[Opening TASK INPUT section]
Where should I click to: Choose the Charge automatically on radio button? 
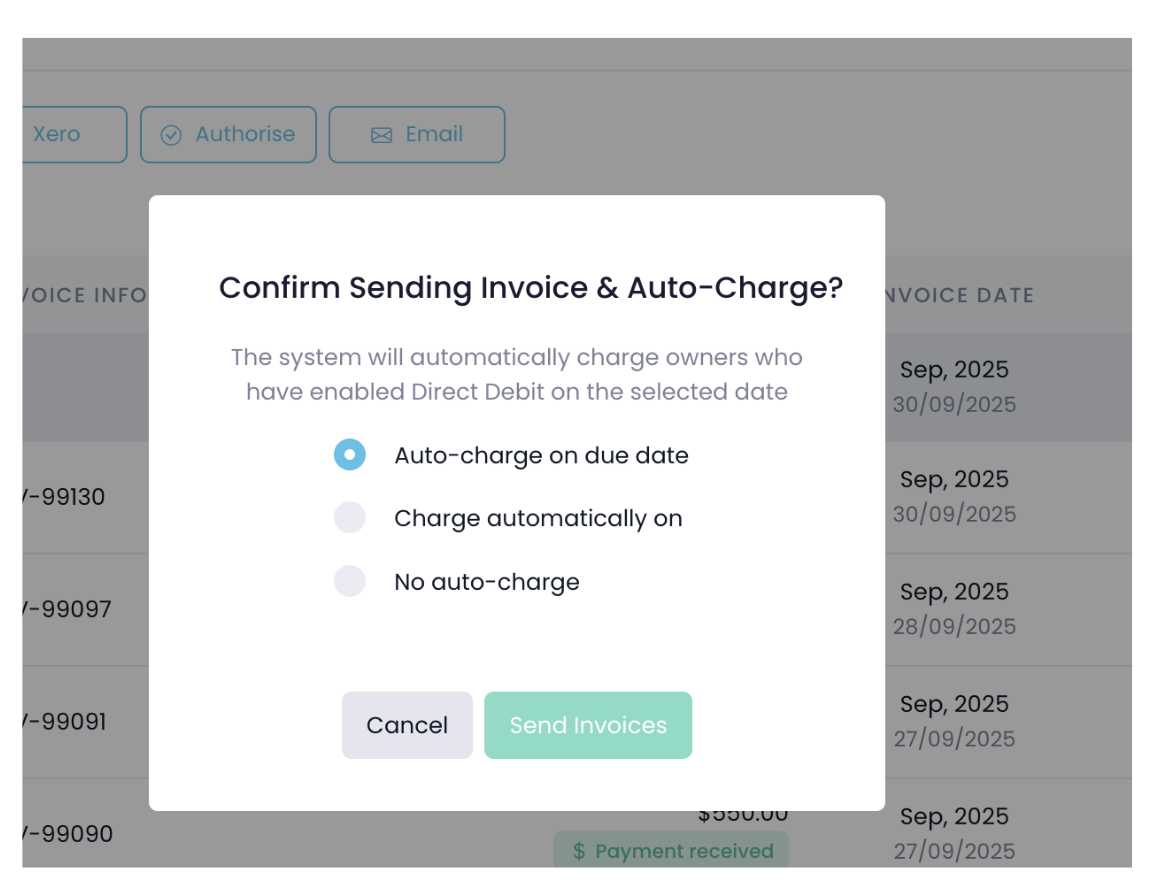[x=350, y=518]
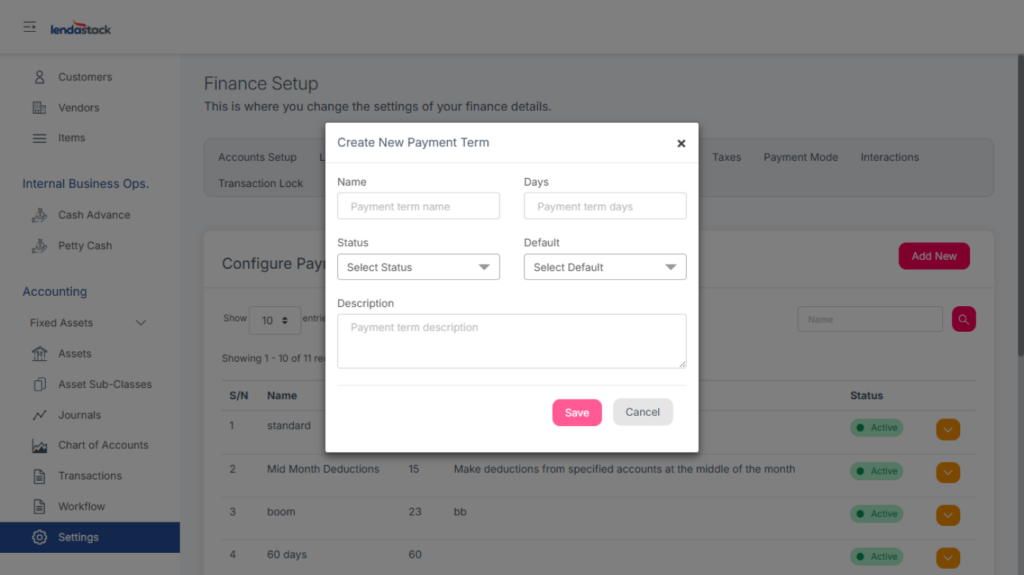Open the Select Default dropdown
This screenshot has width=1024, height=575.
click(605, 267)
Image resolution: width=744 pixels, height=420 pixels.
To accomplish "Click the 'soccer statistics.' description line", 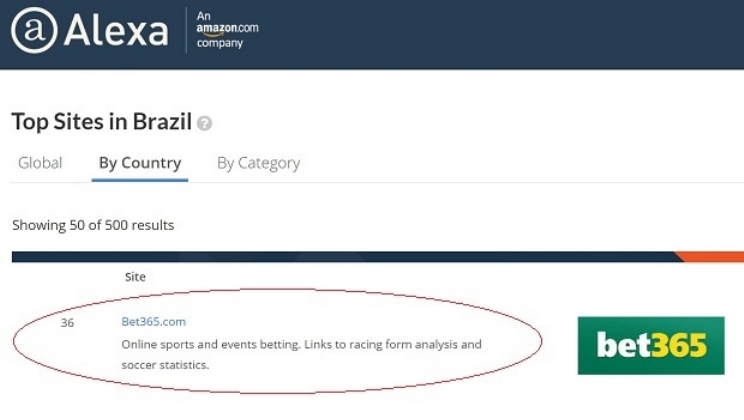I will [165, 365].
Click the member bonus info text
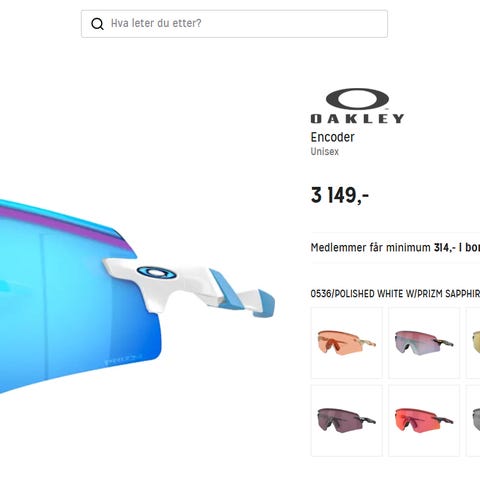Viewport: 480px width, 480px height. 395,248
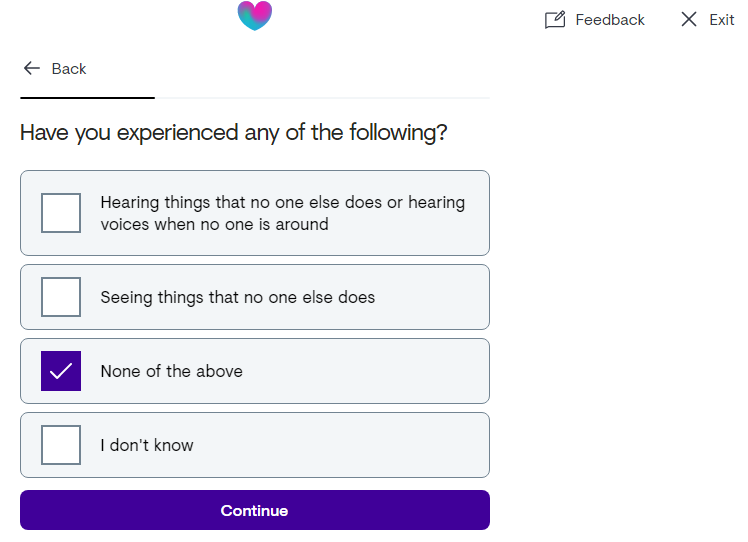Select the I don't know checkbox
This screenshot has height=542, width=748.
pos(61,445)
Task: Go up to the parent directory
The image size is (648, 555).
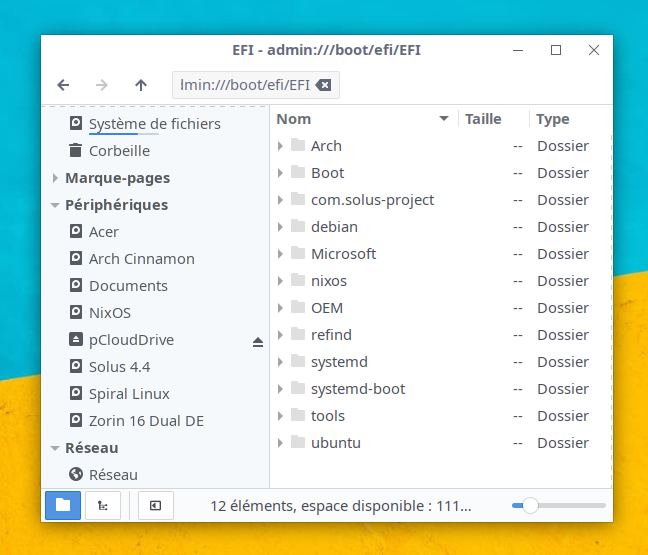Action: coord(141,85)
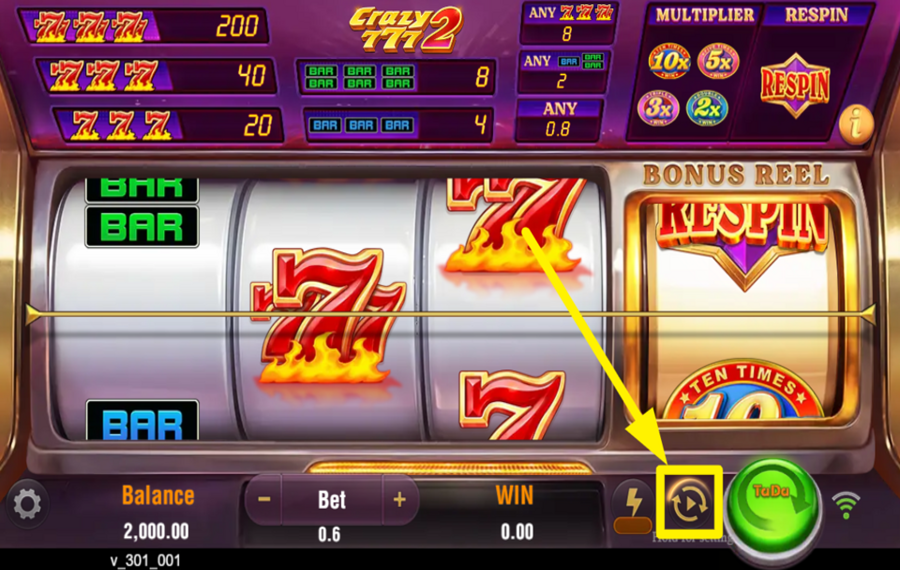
[Closing TASK INPUT section]
§ **WHAT THE TASK REQUIRES**
All lines from the line with "Click the member bonus info text" through the final line of the data, both included, are to be repeated exactly; no other lines and no pictures.

§ **ANSWER**
Click the member bonus info text
Viewport: 480px width, 480px height. 395,248
Select the I don't know checkbox
This screenshot has height=542, width=748.
pos(61,445)
Task: Go up to the parent directory
The image size is (648, 555).
Action: coord(141,85)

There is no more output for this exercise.